И, наконец, в исповеди, обращенной к брату, он горько жалуется: «... но вот что гадко и мучительно... все мною недовольны за Голядкина... я даже некоторое мгновение впал в уныние. У меня есть ужасный порок: неограниченное самолюбие и честолюбие. Идея о том, что я обманул ожидания и испортил вещь, которая могла бы быть великим делом, убивала меня. Рядом с блистательными страницами есть скверность, дрянь, из души воротит, читать не хочется. Вот это-то создало мне на время ад, и я заболел от горя...» (28; 1; 119–120).
Какой накал трагического восприятия мук творчества! Какая глубина самокритики! И вместе с тем какое верное понимание значительности задуманного!
Голгофа раннего этапа творческого пути Достоевского с его мучительными поисками своего собственного слова в литературе, сопровождающимися муками творчества, невротическими срывами и болезненными состояниями, была ненамного легче той, которая ждала его на Семеновском плацу. Но Достоевский не сдался, а как истинный гений, художник, подвижник использовал свои страдания, болезнь, так тягостно переживаемую трагедию несоответствия литературного замысла полученным результатам для создания истории скрипача Ефимова в повести «Неточка Незванова».
Музыкант Ефимов – отчим Неточки, от имени которой ведется рассказ, – прикоснулся к настоящему искусству, ощутил способность сказать свое, неповторимое, гениальное слово в музыке. Первым его музыкальным произведением, сыгранным на скрипке, были восхищены как виртуоз-скрипач, гастролирующий в России, так и помещик, в оркестре которого Ефимов был кларнетистом. Последний, впервые услышав своего кларнетиста как скрипача, «плакал навзрыд». Так же был потрясен и приветствовал Ефимова как будущего великого музыкального гения его товарищ Б.
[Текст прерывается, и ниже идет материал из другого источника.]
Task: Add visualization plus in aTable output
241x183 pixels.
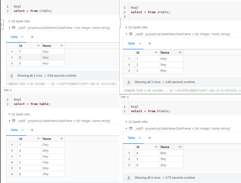Action: click(x=150, y=44)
Первый исполнительско-композиторский успех самородка-импровизатора не подкрепился дальнейшей музыкальной деятельностью. Но мысль о собственной гениальности, о том, что он один из лучших скрипачей в мире, не покидала Ефимова. В этих поисках совершенства неожиданно выявились глубина и самобытность понимания им задач современной музыки. Эту особенность отметил его товарищ Б.: «При его полном бессилии, при самых ничтожных познаниях в технике искусства было такое глубокое, такое ясное и, можно сказать, инстинктивное понимание искусства. Он до того сильно чувствовал его и понимал про себя, что не диво, если заблуждался в собственном сознании о самом себе и принял себя... за жреца самого искусства, за гения... Порой ему удавалось... говорить мне такие глубокие истины, что я... не мог понять, каким образом он угадал это все...» (2; 150).